Some modules are dispatched on the CPU or the disk. Make sure you have enough GPU RAM to fit
okoliechykwuka opened this issue · 1 comments
okoliechykwuka commented
Thanks for making this code available on GitHub.
Running this section of your code during inference I am getting the below error.
#change peft_model_id
bnb_config = BitsAndBytesConfig(
load_in_4bit=True,
load_4bit_use_double_quant=True,
bnb_4bit_quant_type="nf4",
bnb_4bit_compute_dtype=torch.bfloat16,
)
peft_model_id = "chukypedro/falcon7b-gpt_model"
config = PeftConfig.from_pretrained(peft_model_id)
model = AutoModelForCausalLM.from_pretrained(
config.base_model_name_or_path,
return_dict=True,
quantization_config=bnb_config,
device_map="auto",
trust_remote_code=True,
)
tokenizer = AutoTokenizer.from_pretrained(config.base_model_name_or_path)
tokenizer.pad_token = tokenizer.eos_token
model = PeftModel.from_pretrained(model, peft_model_id)
+ + + + + + +
### [Tasks to complete]
[1] In the issue thread, why does the commenter share the block of code? Answer in one or two sentences.
[2] List every keyword argument passed to BitsAndBytesConfig in the issue thread, each with the value assigned to it.
[3] From the issue thread, quote the passage from "config = PeftConfig.from_pretrained(peft_model_id)" to "model = PeftModel.from_pretrained(model, peft_model_id)".
Base your answers solely on the issue thread above.
+ + + + + + +
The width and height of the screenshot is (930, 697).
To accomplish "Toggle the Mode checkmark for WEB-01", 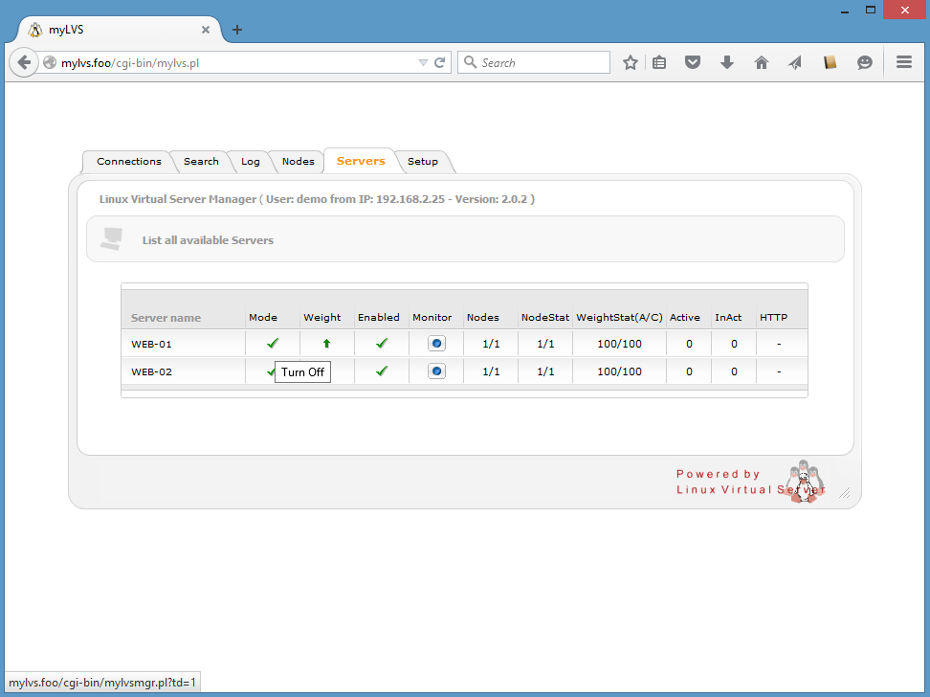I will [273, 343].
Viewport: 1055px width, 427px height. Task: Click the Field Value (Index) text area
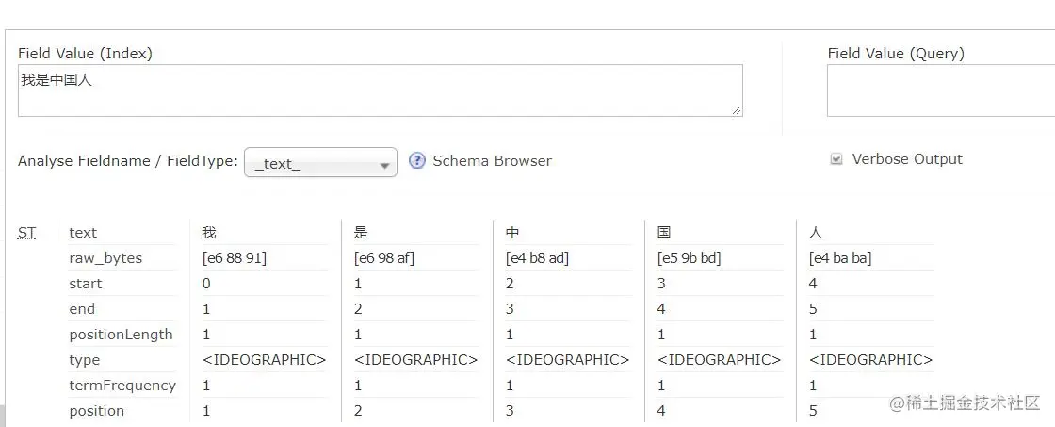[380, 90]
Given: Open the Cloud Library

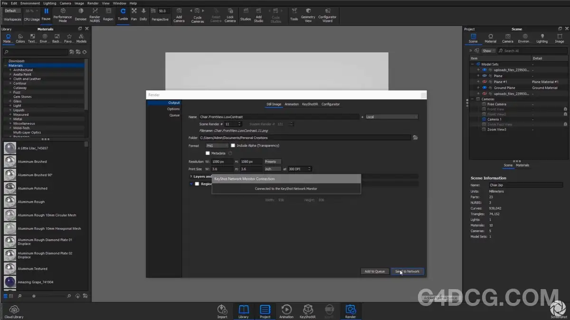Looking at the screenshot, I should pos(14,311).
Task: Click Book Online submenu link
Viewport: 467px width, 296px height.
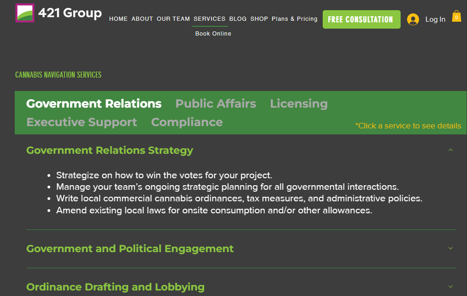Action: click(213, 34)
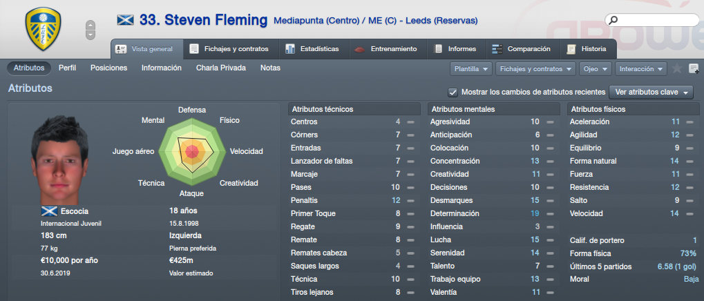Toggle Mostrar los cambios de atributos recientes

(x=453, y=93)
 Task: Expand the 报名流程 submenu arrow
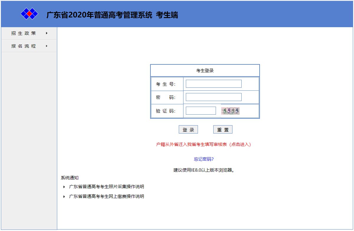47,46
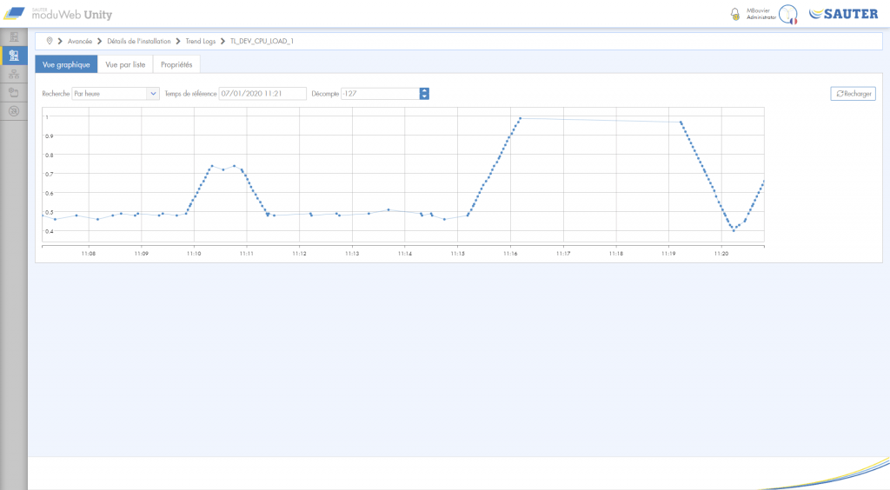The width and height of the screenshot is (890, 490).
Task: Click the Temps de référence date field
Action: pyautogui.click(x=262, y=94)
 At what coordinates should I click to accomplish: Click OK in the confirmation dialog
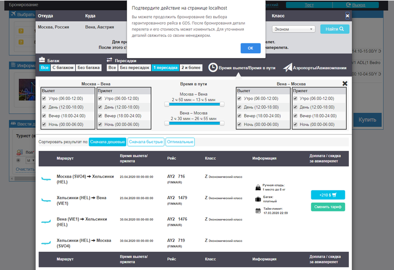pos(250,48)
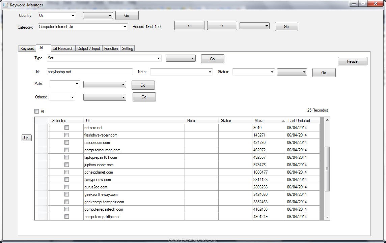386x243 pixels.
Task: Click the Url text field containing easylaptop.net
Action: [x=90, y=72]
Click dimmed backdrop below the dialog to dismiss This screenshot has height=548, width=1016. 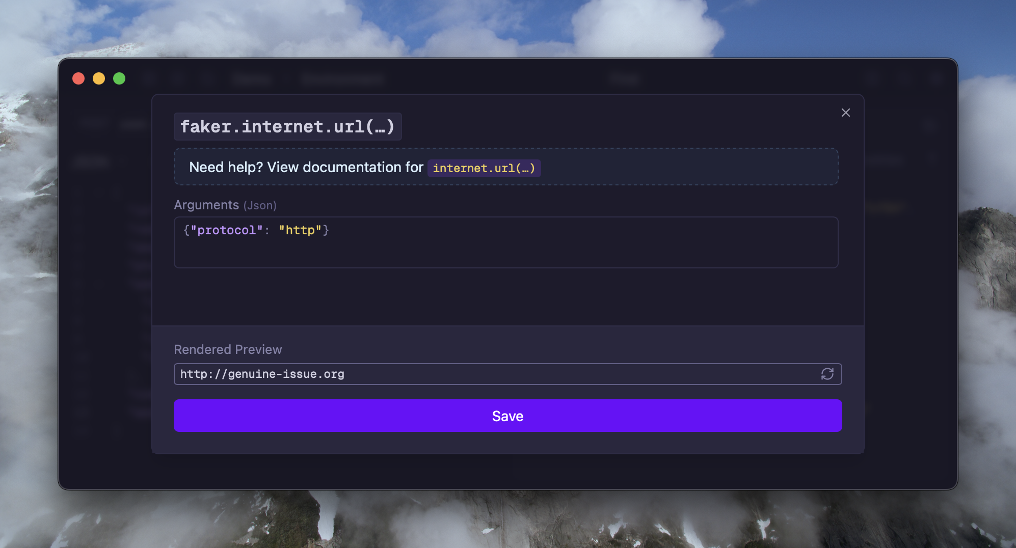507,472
+ + + + + + +
### [Answers by item number]
[1] The commenter shares it because running that section of the code during inference produced an error.

[2]
- load_in_4bit=True
- load_4bit_use_double_quant=True
- bnb_4bit_quant_type="nf4"
- bnb_4bit_compute_dtype=torch.bfloat16

[3]
config = PeftConfig.from_pretrained(peft_model_id)
model = AutoModelForCausalLM.from_pretrained(
config.base_model_name_or_path,
return_dict=True,
quantization_config=bnb_config,
device_map="auto",
trust_remote_code=True,
)
tokenizer = AutoTokenizer.from_pretrained(config.base_model_name_or_path)
tokenizer.pad_token = tokenizer.eos_token
model = PeftModel.from_pretrained(model, peft_model_id)